What regret reveals that accuracy hides
Two routers, both 92% accurate. Router A's 8% errors are false-expensive, it over-escalates but never sends a hard request to a weak model. Router B's 8% errors are false-cheap, it under-escalates and ships wrong answers. Accuracy says they are equal. Regret says they are opposites: Router A has high cost regret and near-zero quality regret (it wastes money but is safe); Router B has high quality regret and near-zero cost regret (it is cheap and dangerous). On a high-risk workload Router A is the right system and Router B is an incident waiting to happen, and only the regret decomposition reveals this, the accuracy number actively hides it.
This is the deepest reason the OpenAI evals guide insistence on task-appropriate, decomposed metrics matters more for routers than for single models: a single model's errors are at least all the same kind (wrong answers), but a router's errors come in two opposite kinds with opposite consequences, and any metric that sums them is hiding the one thing you most need to see. Regret, split into quality regret and cost regret and weighted per slice, is the metric that does not hide it.

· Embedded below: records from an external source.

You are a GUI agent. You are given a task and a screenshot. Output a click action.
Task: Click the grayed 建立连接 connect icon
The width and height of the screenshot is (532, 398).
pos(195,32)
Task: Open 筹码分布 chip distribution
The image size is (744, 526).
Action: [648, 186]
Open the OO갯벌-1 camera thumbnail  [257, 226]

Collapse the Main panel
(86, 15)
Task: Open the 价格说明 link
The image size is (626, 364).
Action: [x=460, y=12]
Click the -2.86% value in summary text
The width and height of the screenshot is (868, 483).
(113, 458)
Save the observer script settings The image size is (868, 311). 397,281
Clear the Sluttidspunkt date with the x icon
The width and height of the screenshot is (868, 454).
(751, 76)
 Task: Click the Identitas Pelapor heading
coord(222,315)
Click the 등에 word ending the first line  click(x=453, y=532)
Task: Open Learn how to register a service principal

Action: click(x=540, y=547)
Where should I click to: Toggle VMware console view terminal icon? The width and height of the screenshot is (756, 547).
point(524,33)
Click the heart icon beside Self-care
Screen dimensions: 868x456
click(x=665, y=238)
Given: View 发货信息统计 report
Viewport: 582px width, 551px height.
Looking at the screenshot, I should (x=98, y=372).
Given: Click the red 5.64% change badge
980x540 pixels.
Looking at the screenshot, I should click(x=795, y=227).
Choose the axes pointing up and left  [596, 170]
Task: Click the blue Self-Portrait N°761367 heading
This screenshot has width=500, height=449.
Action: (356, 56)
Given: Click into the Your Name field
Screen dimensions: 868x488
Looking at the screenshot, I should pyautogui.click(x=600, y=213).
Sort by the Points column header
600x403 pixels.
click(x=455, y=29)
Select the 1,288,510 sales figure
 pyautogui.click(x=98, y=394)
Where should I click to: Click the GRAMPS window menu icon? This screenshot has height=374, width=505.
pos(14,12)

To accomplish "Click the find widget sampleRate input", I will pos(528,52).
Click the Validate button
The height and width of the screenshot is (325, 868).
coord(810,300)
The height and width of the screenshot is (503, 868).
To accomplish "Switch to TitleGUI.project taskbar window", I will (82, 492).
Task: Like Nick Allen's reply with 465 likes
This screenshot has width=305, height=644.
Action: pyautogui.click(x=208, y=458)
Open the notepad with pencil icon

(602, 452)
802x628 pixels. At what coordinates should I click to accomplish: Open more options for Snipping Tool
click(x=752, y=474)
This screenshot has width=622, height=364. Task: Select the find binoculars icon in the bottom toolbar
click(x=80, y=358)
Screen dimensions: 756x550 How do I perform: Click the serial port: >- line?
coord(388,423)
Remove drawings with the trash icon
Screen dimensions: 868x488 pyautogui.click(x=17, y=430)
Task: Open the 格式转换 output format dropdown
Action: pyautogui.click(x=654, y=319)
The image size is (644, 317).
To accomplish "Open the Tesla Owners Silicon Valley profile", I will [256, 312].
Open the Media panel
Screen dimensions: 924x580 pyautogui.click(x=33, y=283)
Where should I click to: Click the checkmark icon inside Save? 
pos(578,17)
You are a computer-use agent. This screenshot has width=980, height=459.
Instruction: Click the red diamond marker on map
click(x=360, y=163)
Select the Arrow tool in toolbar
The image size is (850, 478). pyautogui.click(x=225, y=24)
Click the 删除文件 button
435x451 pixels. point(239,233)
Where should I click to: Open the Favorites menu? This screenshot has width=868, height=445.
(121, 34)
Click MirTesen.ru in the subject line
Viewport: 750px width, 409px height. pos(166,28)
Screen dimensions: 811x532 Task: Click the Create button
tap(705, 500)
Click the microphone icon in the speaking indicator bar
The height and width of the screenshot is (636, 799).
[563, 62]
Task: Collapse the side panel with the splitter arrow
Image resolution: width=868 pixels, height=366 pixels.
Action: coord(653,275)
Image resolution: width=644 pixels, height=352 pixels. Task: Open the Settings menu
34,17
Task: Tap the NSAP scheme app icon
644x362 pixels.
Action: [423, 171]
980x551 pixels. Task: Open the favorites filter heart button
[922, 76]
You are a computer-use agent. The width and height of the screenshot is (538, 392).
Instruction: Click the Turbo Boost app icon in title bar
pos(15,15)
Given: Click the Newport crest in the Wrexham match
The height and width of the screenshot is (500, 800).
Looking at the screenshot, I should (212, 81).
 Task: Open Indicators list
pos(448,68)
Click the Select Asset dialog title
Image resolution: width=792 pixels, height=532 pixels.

Ensembles and the oracle ceiling
A closing connection to Chapter 11. The oracle's quality ceiling is "the best single eligible model on each request." But an ensemble (Chapter 11, LLM-Blender) can sometimes exceed the best single model, so on high-stakes slices the oracle ceiling is not the single-model oracle but the ensemble oracle, which is higher and more expensive. When you evaluate a system that uses ensembles on its high-stakes tail, the oracle benchmark must include the ensemble option, or you will under-measure the achievable quality and conclude (wrongly) that you have low quality regret when in fact a better-fused answer was available. The oracle is always "the best achievable decision given the patterns you allow, " and if ensembles are in your toolkit, they are in your oracle.
Chapter summary
The right way to grade a router is against an oracle, the unbuildable-but-measurable perfect router that always picks the cheapest model that will succeed on each request, and the gap to it is regret. Regret has two flavors that a routed system suffers simultaneously: quality regret (points of quality lost at the same cost, the toll of false-cheap errors) and cost regret (dollars wasted at the same quality, the toll of false-expensive errors), and reporting both tells you which mistake is costing more, the four-box matrix made quantitative in real currencies, exactly the cost-quality curve FrugalGPT and RouteLLM push toward the frontier. When you need a single optimizable number, use cost-weighted quality, which combines quality and cost via an explicit dollars-per-quality-point exchange rate, explicit because every routing decision assumes one anyway, and an implicit one cannot be audited, set per slice by risk so high-risk slices value quality points highly and low-risk slices punish waste. Computing all this requires a router eval dataset keyed on (request, model) so every model's counterfactual outcome is recorded and the oracle ("cheapest model that passed the bar") is a query, not a guess; building it is the largest evaluation investment in a routed system. Regret's payoff is that it reveals what accuracy hides: two 92%-accurate routers can be opposites, one wasteful-but-safe (high cost regret), one cheap-but-dangerous (high quality regret), and any metric that sums the two error kinds conceals the single thing you most need to see. And because ensembles can exceed the best single model, the oracle ceiling on high-stakes slices is the ensemble oracle, which must be in the benchmark whenever ensembles are in the toolkit.
Internal map
For the larger argument, keep this chapter connected to Model Routing, The Economics of Inference, the smaller-model margin argument, and A Field Guide to Evals.